But as others have said, this is definitely premature optimization (and microoptimization at that).

Let's do a bit of math.

You have a CPU. It's probably around 3GHz (A bit less if it's AMD, a bit more if it's Intel)

That means it can do 3 * 10^9 cycles per second. Each cycle, it can perform up to three instructions.

So in one second, it can do 9 * 10^9 instructions (theoretical peak).

Now, most instructions have a latency of 1-4 cycles.
So, what if you do pick a 4 cycle instruction instead of one that only takes 1?
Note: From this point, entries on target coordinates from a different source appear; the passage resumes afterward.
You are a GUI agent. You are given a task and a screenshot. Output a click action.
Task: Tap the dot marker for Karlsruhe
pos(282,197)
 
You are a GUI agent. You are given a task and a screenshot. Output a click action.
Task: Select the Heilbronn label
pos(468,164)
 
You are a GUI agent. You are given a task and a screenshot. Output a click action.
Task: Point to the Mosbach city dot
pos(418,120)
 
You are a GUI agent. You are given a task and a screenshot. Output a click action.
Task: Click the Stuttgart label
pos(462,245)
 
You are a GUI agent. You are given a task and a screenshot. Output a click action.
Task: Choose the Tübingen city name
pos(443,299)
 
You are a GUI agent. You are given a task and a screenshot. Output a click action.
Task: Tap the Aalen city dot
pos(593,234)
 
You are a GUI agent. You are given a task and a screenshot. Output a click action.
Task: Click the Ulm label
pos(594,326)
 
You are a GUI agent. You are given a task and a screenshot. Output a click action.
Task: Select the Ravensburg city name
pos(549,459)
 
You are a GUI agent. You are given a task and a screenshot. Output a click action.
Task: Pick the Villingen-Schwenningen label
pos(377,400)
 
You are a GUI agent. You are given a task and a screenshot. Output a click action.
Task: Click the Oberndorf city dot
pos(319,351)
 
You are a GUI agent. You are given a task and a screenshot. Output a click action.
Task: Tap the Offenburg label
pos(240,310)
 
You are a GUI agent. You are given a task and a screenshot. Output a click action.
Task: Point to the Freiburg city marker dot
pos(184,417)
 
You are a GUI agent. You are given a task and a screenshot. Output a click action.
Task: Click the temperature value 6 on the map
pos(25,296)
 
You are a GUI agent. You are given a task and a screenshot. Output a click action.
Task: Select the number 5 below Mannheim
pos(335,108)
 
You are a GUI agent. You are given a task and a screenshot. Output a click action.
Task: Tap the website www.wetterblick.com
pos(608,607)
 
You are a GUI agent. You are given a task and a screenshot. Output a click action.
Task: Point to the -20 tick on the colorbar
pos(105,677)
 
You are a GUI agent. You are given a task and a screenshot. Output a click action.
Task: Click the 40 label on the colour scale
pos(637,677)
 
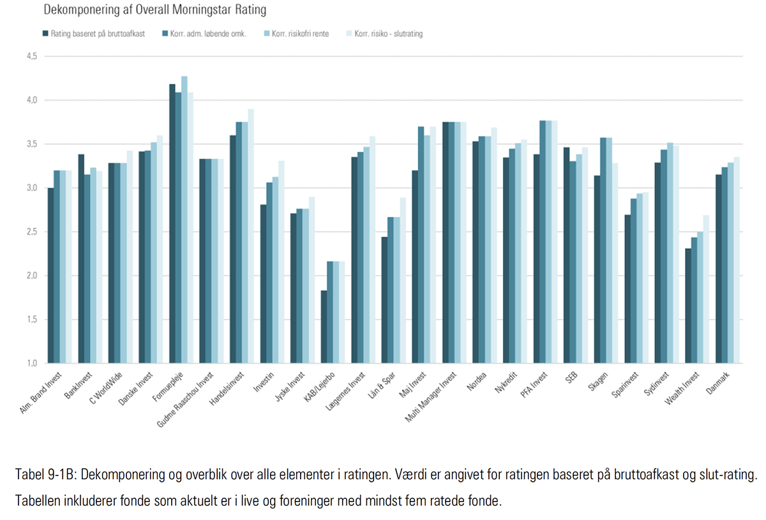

Well, you waste a whopping 3 cycles *if*, and only if, the following instructions depend on the result from this instruction. (But usually that won't happen, because the compiler tries to schedule instructions to avoid these dependencies, and even if it fails, the CPU itself attempts the same). So most likely, it won't slow you down at all)
3 cycles? That's about a nanosecond. And this is in the worst case. You could do this a million times in a second, and it still wouldn't make a noticeable difference (it'd slow you down by one millisecond)

Oh, and just because everyone else skipped past it, RAZORUNREAL had a valid point too. *If* you iterate through all pixels (or anything else in a 2d array), make sure you take one row at a time, rather than a column. Why? The CPU cache likes that *much* better. Can easily double your performance.